Pensez-vous que le dossier médical personnel sera un bon outil pour mieux prescrire ?

Oui, s’il est bien rempli. Les informations seront a priori plus complètes. Il faudrait qu’il donne les effets indésirables et qu’il permette d’éviter les interactions médicamenteuses. Mais de toute façon, il n’évitera pas le questionnaire de santé, indispensable.

Les chirurgiens-dentistes prescrivent-ils toujours trop d’antibiotiques ?

L’antibiotique a parfois été plus utilisé pour rassurer le praticien que par nécessité médicale. On parlait alors d’antibiotique de couverture. Le terme a été supprimé. Dans le cas de l’antibioprophylaxie, c’est-à-dire quand l’état général du patient nécessite la prise d’un antibiotique pour effectuer un acte, c’est pour le moment la révision de la conférence de consensus de 2005 qui guide les praticiens. Une nouvelle révision de la conférence prévue au mois de juin restreindra peut-être encore le champ de prescription. Dans le cas de l’antibiothérapie curative, les conditions de prescription sont bien déterminées.

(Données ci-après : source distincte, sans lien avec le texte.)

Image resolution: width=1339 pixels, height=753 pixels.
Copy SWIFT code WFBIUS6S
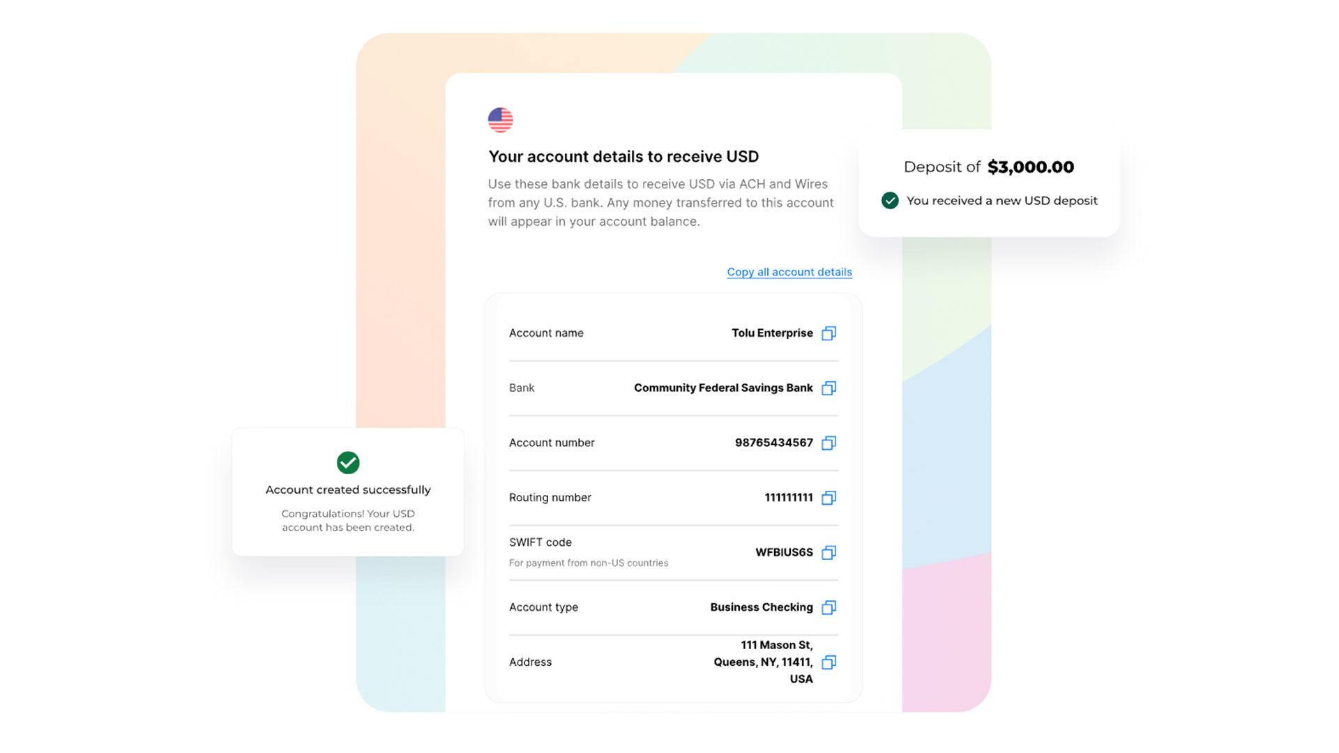click(829, 553)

* Agence française de sécurité sanitaire des produits de santé.

** Mélange équimolaire d’oxygène et de protoxyde d’azote.

*** Décision de la Commission européenne du 14 juin 2010, demandant ce retrait du marché européen dans un délai de 15 mois.

**** Une mise au point de l’AFSSAPS sur la prise en charge des douleurs de l’adulte modérées à intenses a été diffusée en novembre 2010 et peut être consultée sur le site : www.afssaps.fr/infos de sécurité/mises au point.